Element and text position items:
[Start]

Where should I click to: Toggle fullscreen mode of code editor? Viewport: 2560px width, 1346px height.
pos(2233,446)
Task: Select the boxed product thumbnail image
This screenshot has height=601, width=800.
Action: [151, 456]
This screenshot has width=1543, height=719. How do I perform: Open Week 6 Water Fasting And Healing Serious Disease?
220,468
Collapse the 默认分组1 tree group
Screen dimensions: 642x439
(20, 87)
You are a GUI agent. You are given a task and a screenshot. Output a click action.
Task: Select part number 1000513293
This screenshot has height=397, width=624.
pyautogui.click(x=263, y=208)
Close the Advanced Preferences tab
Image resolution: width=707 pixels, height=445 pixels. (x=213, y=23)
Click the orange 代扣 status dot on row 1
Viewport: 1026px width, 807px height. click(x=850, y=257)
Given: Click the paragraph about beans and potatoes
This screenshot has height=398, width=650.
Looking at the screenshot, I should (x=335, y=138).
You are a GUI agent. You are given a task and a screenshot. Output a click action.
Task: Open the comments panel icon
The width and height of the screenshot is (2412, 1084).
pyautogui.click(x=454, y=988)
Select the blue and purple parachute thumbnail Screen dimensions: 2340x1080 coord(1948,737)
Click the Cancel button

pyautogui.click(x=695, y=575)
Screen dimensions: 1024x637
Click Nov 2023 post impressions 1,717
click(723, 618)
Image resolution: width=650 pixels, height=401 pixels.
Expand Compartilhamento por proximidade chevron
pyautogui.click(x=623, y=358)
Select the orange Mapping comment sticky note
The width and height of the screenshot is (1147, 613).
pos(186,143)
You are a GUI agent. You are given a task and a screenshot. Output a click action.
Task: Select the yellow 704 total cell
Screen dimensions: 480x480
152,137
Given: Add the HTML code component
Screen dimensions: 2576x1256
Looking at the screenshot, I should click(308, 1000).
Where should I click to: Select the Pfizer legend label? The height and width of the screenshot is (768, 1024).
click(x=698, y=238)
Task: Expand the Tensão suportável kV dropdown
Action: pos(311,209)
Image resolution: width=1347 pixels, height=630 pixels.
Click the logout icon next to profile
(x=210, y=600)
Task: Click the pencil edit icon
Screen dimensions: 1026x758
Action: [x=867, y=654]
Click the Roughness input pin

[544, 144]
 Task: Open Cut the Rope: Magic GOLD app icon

[End]

◆ **Aim**
Please change "icon" to "symbol" in everything from the line containing "Image resolution: width=1347" down to the end of the items, both ends included, and leave the rest unchanged. Give back only those lines.

◆ **Solution for this task**
Image resolution: width=1347 pixels, height=630 pixels.
Click the logout symbol next to profile
(x=210, y=600)
Task: Click the pencil edit symbol
Screen dimensions: 1026x758
Action: [x=867, y=654]
Click the Roughness input pin

[544, 144]
 Task: Open Cut the Rope: Magic GOLD app symbol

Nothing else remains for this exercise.